II. — L'AFFAIRE DES JÉSUITES.

 

Mais l'affaire s'était élargie et changeait de caractère. L'affaire La Valette était devenue l'affaire des Jésuites.

 

LE PARLEMENT DE PARIS ET LE ROI.

Le 17 avril 1761, le conseiller des Enquêtes Chauvelin demanda à présenter aux Chambres quelques observations qui ne concernent en aucune manière la cause ni la question dont la Grand'Chambre est saisie, et dénonça les règles de la Société de Jésus, comme paraissant, d'après les extraits publiés, incompatibles avec l'ordre public. Le Parlement ordonna en conséquence aux supérieurs de déposer à son greffe des exemplaires de leurs constitutions, à fin d'être examinées par le parquet. Le 3 juillet, le procureur général Joly de Fleury donna ses conclusions. Assez modérées, elles tendaient à imposer aux jésuites la soumission à l'autorité des évêques, le respect des maximes de 1682, l'interdiction de recevoir en France des membres étrangers, enfin la tenue d'assemblées générales périodiques où le roi déléguerait des commissaires. La Cour chargea le 8 juillet des commissaires de rapporter la cause.

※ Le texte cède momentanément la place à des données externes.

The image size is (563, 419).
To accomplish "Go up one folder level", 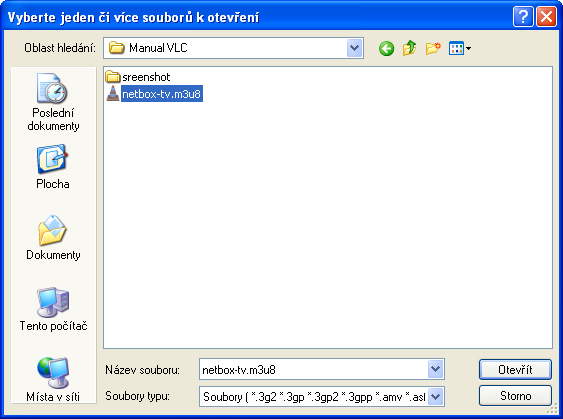I will pos(410,48).
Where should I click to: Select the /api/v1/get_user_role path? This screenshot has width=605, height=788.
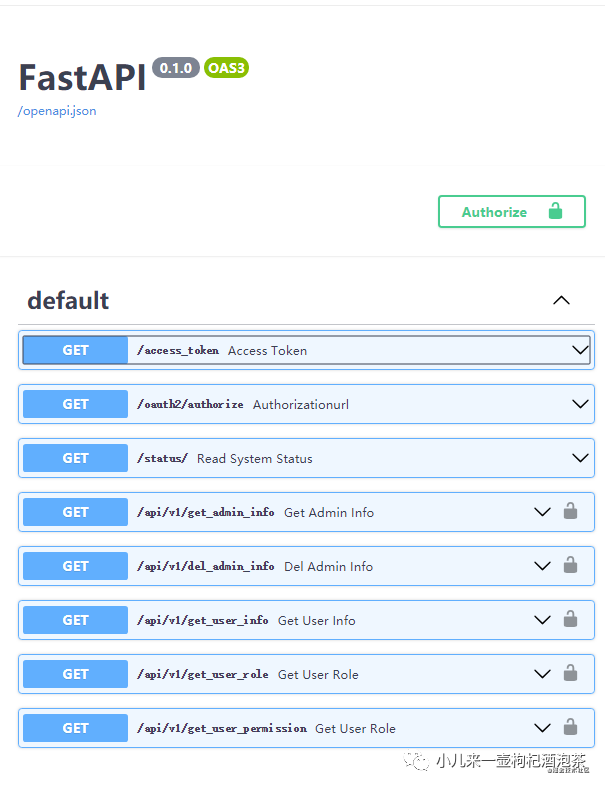pyautogui.click(x=203, y=674)
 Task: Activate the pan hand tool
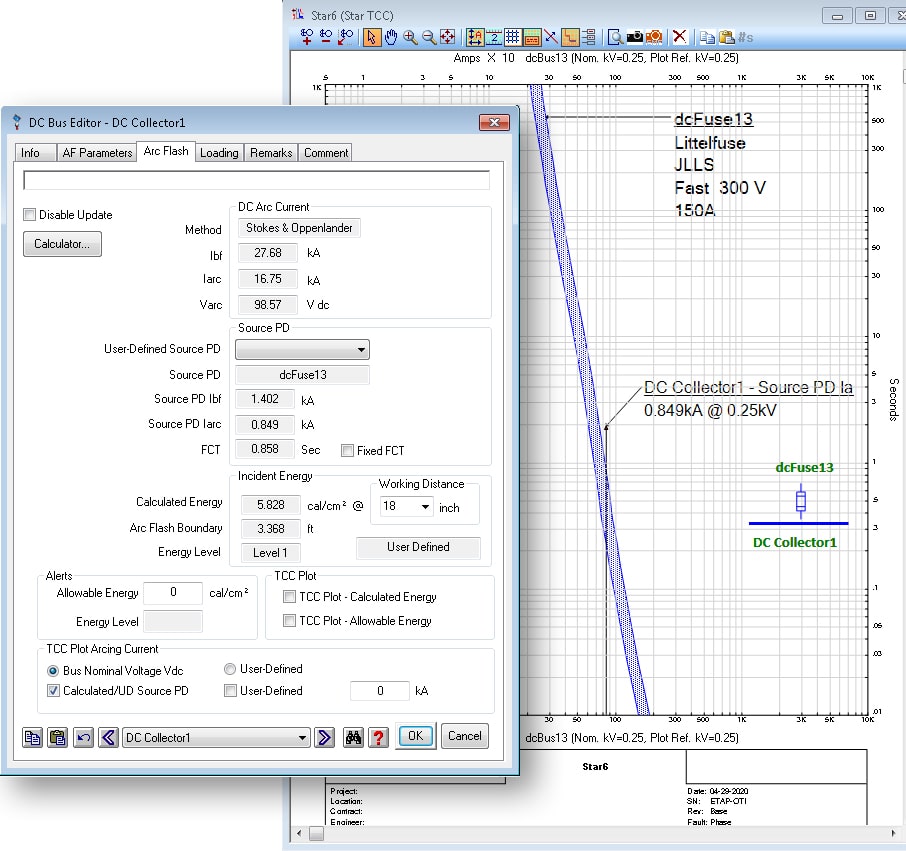[391, 37]
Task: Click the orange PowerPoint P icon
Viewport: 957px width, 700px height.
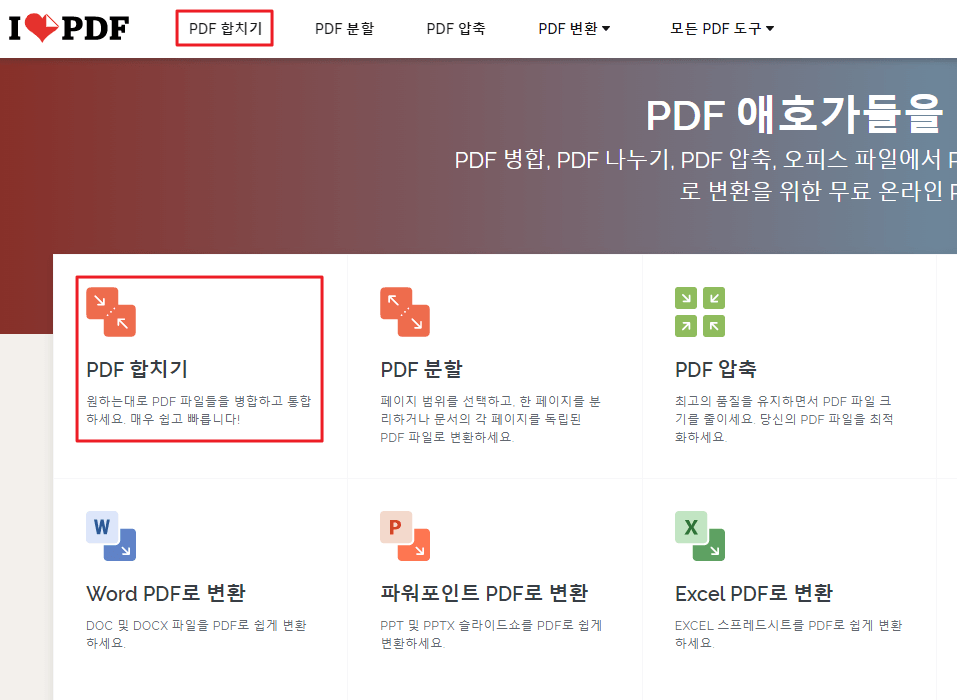Action: tap(405, 535)
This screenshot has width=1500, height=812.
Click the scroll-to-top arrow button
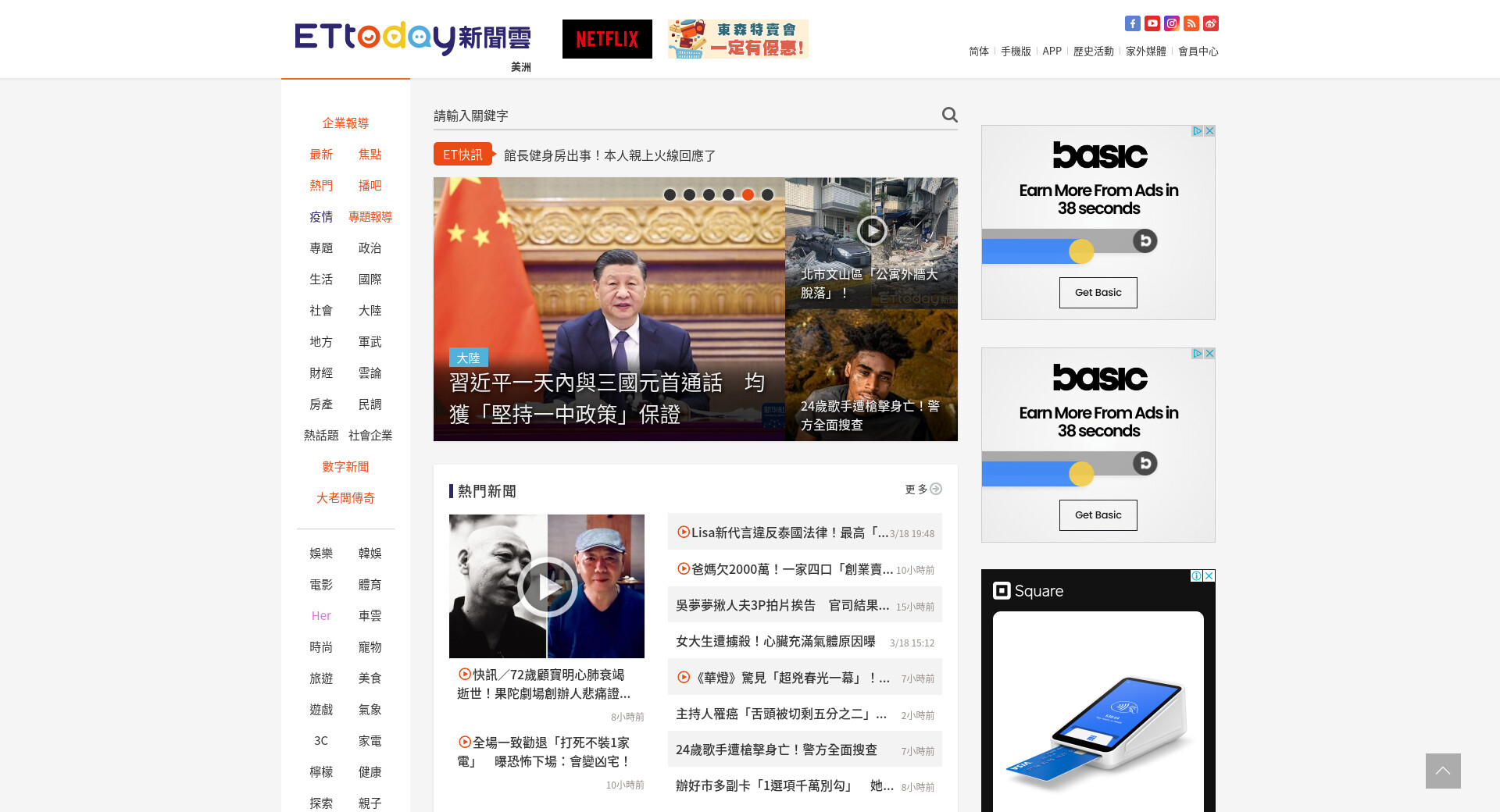point(1442,771)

Les dispositions des magistrats n'étaient pas douteuses, et l'opinion, très malveillante à l'égard des jésuites, ne pouvait qu'en exagérer la rigueur. Les protecteurs de l'ordre s'alarmèrent ; ils voulurent gagner du temps et obtenir quelques concessions, pour apaiser le public. Le roi, sollicité par le Dauphin, la reine, ses filles, avait promis dès la fin d'avril qu'il évoquerait l'affaire en son Conseil. Il le fit le 3 août[5] et ordonna aux Parlements de s'abstenir de tout arrêt même provisoire pendant un an. La Cour tint si peu de compte de cette défense que, le 6, elle reçut le procureur général appelant comme d'abus de la bulle Regimini (d'octobre 1540) qui autorisait l'ordre et condamna au feu 24 livres écrits par des Jésuites. Si elle consentit à ajourner à un an le prononcé du jugement au fond, elle défendit, par provision, à l'ordre de continuer à se recruter, à tenir des écoles, et à recevoir des élèves. Le roi interdit d'exécuter ces arrêts avant un an ; de sa propre autorité, le Parlement réduisit le délai à 6 mois.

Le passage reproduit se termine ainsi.